— What to produce —
Go through the records below and report each line with "computer" in it.

[Recorded data]
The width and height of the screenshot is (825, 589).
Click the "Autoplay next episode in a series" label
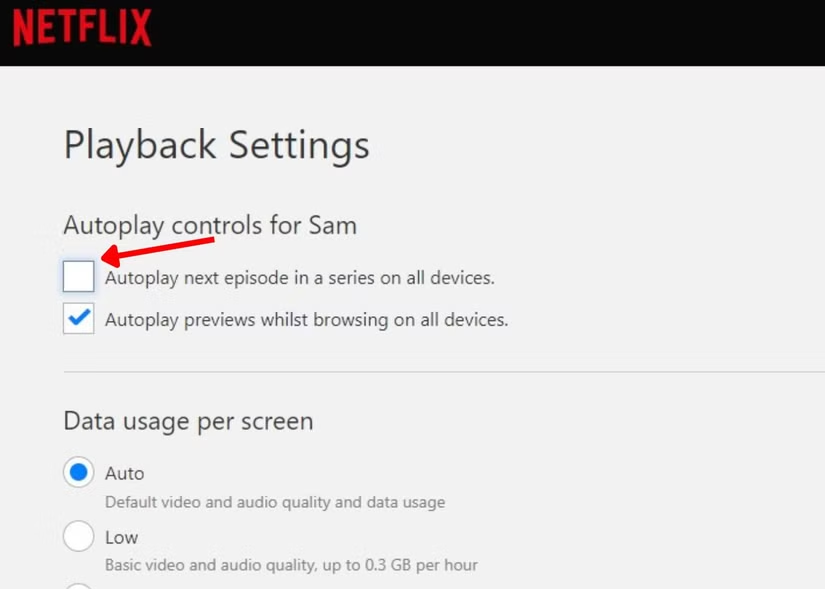pos(299,277)
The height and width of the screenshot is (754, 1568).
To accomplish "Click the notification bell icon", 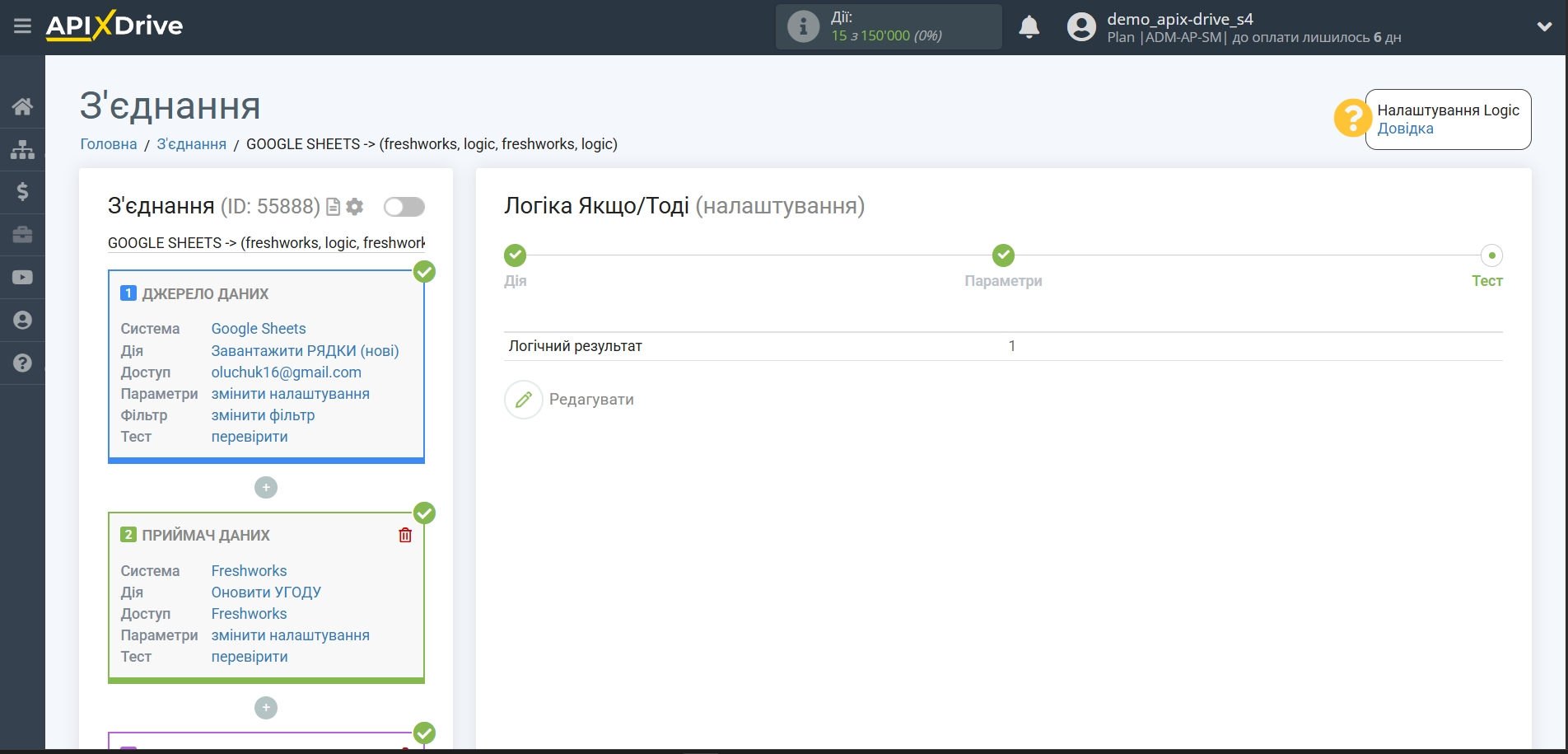I will 1029,27.
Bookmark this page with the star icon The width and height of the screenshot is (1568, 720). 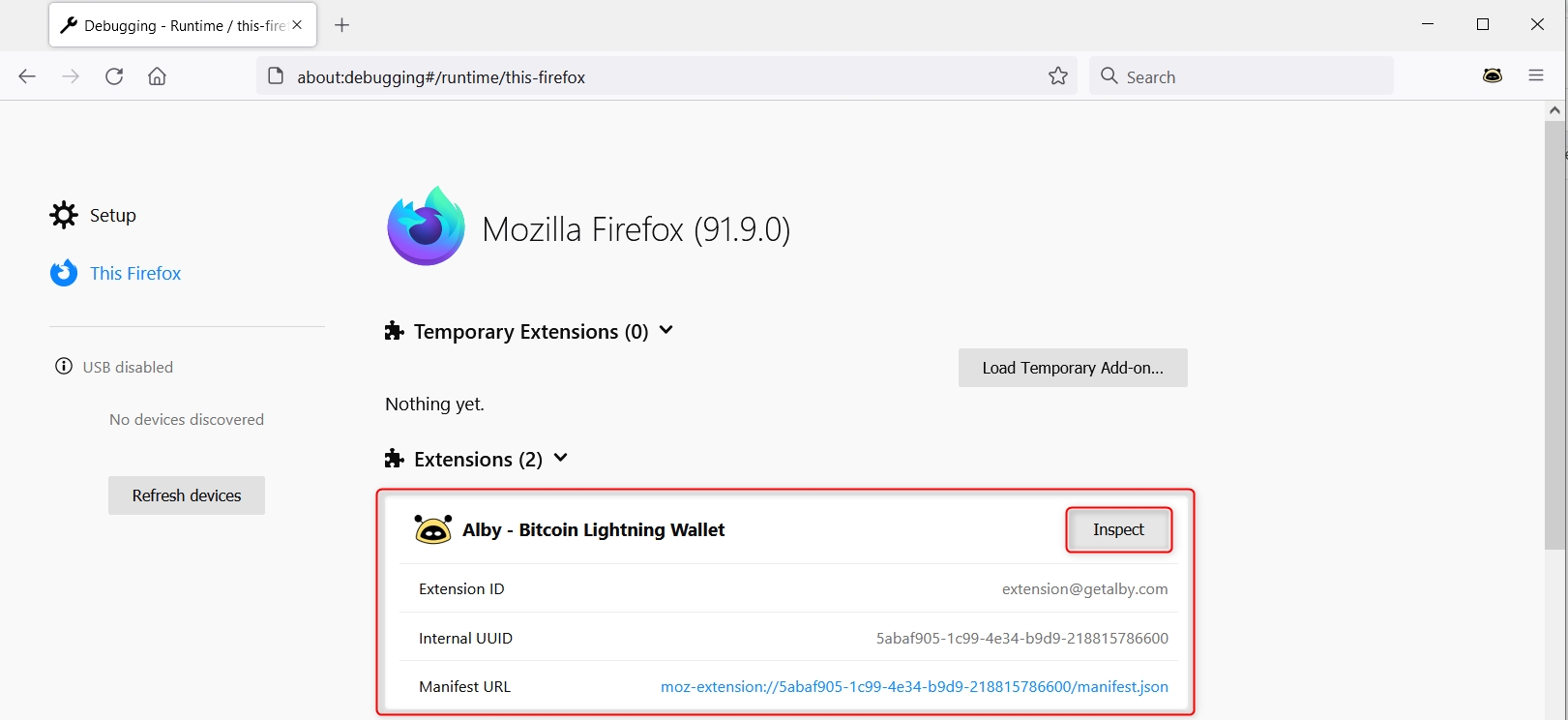[x=1058, y=76]
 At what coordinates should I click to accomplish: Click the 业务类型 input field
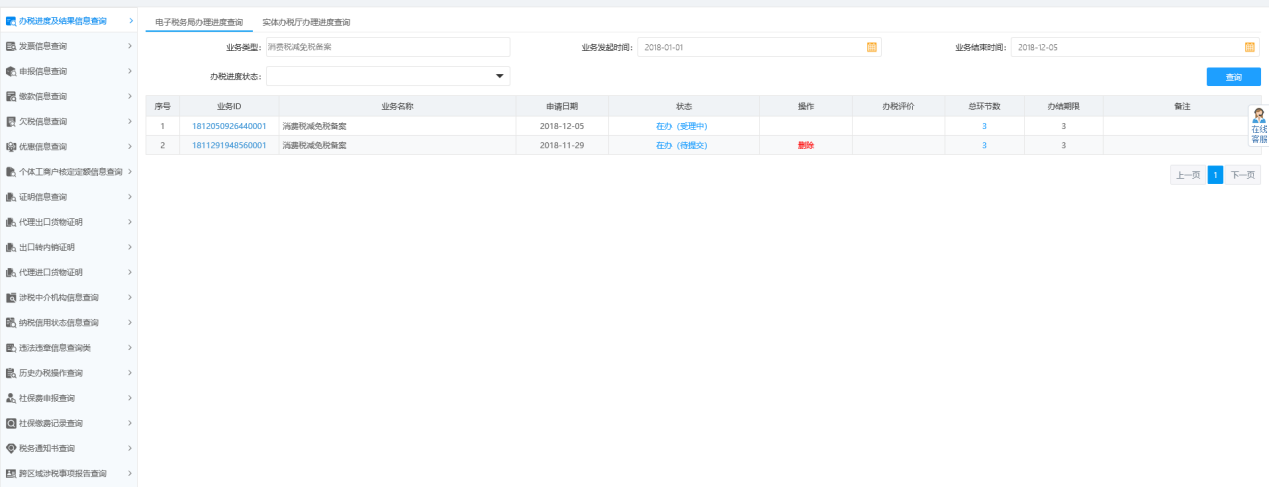coord(388,47)
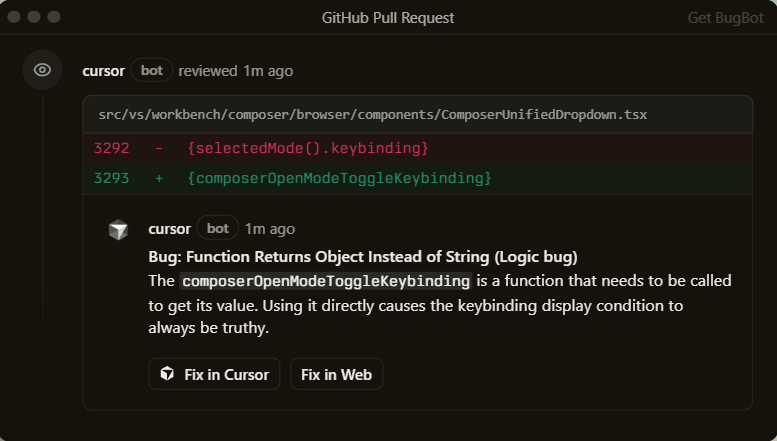Click the removed selectedMode().keybinding code line

point(307,149)
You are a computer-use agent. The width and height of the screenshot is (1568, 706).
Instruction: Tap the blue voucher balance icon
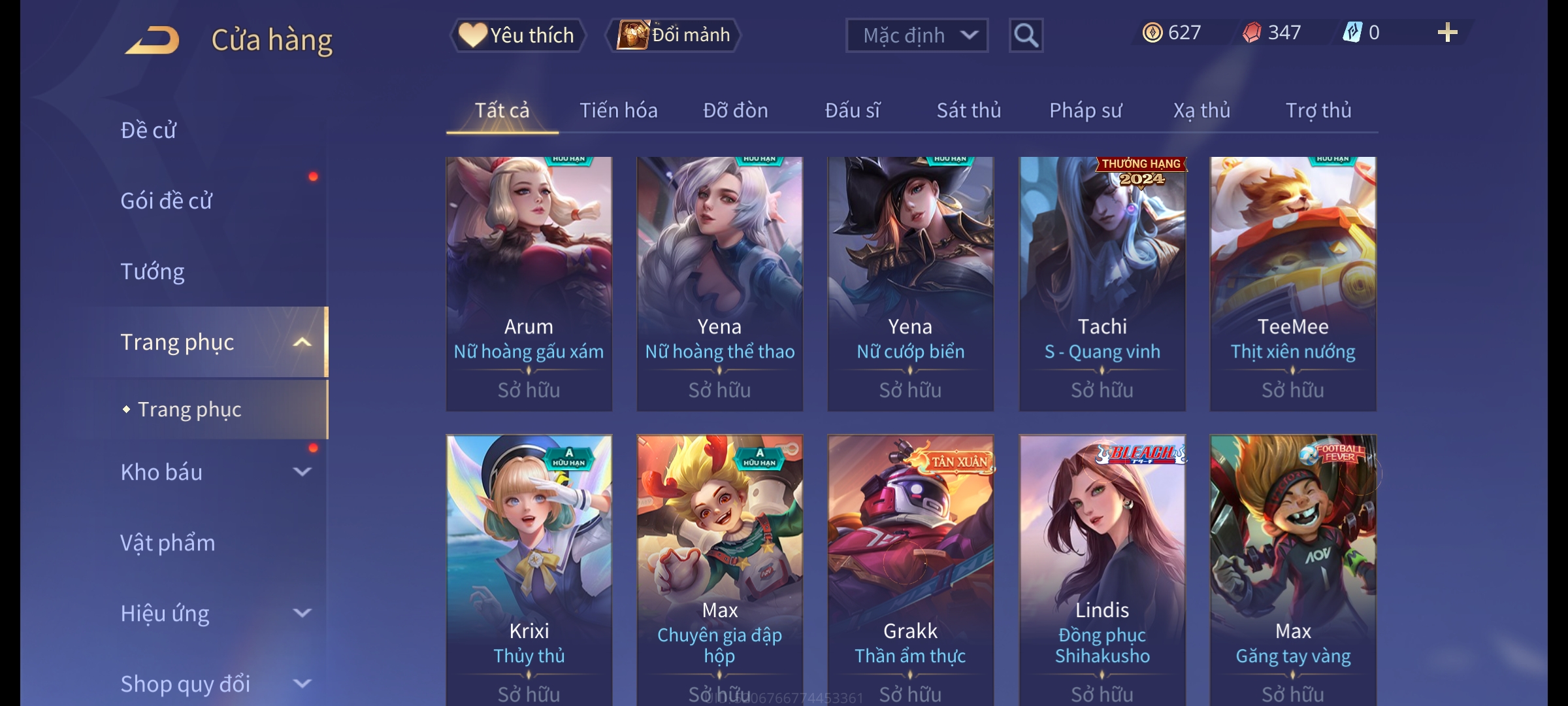tap(1352, 33)
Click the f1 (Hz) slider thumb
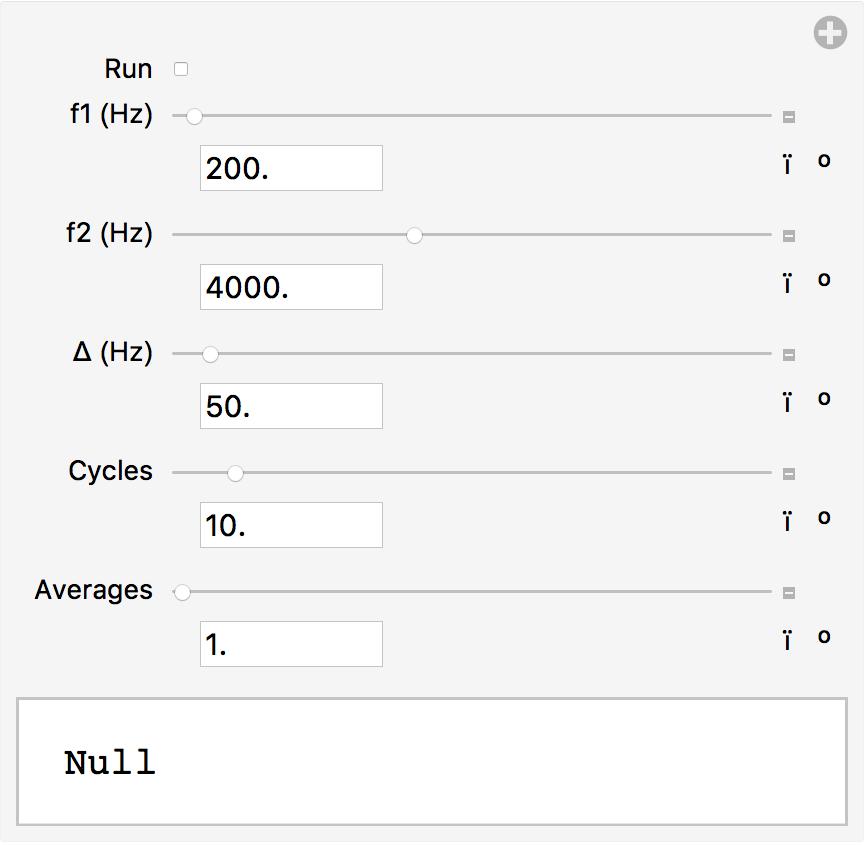 [194, 116]
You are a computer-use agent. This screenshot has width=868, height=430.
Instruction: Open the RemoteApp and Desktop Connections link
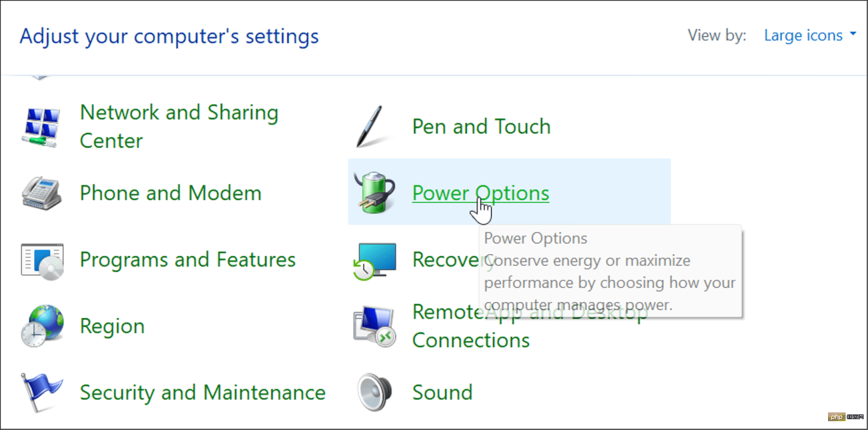[471, 339]
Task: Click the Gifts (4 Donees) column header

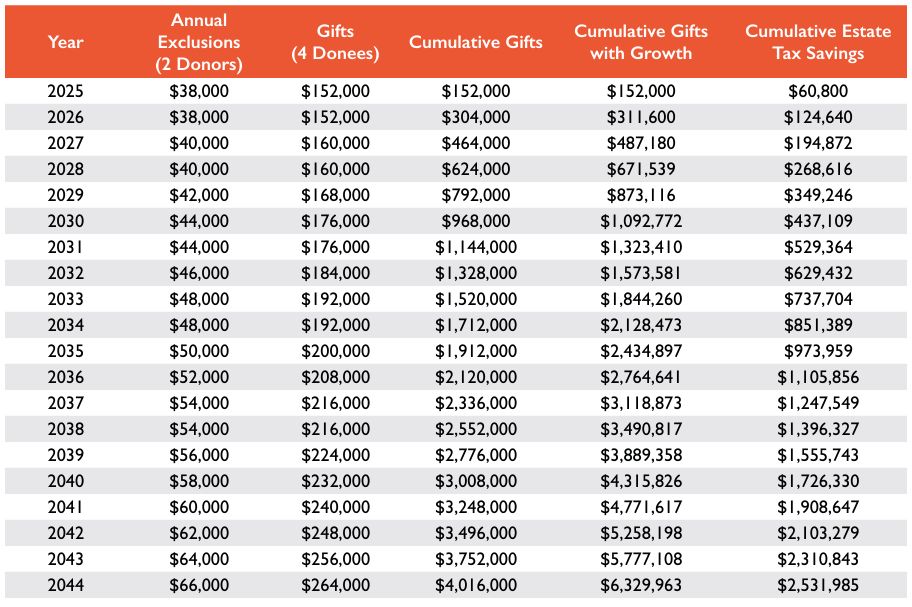Action: click(335, 42)
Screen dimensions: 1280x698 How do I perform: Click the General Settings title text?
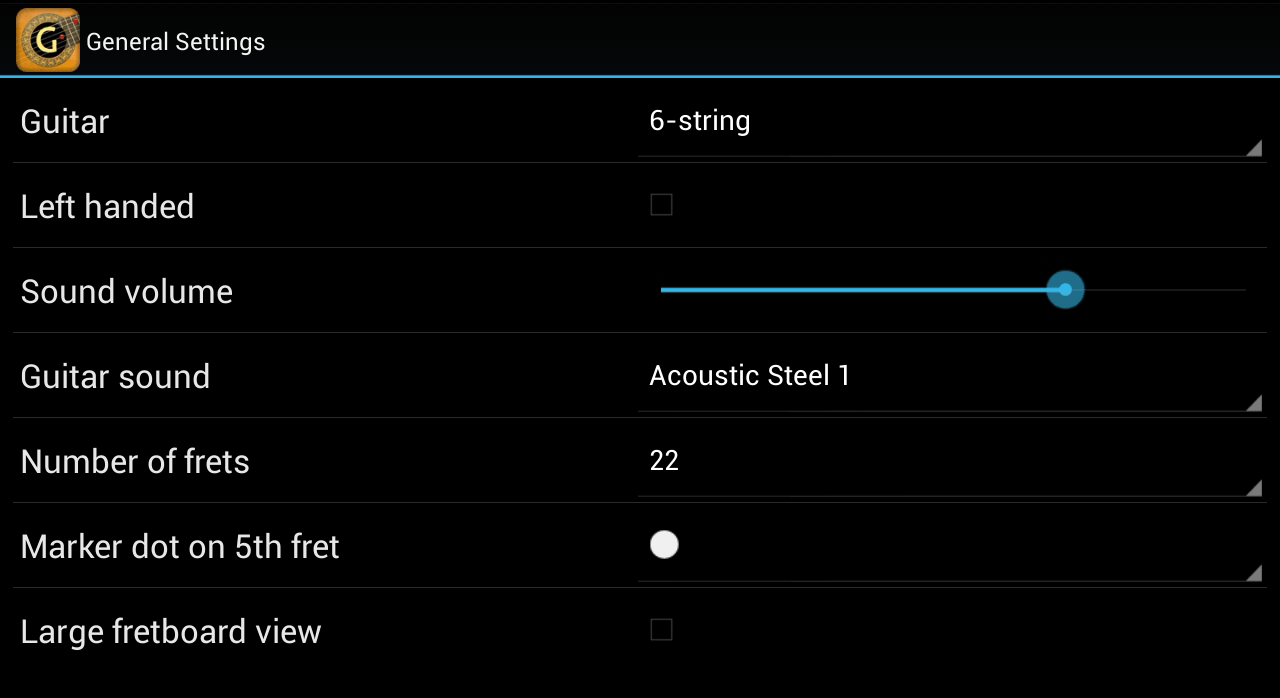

— Your solution —
You are a computer-use agent. The width and height of the screenshot is (1568, 706).
You are a computer-use agent. This screenshot has width=868, height=430.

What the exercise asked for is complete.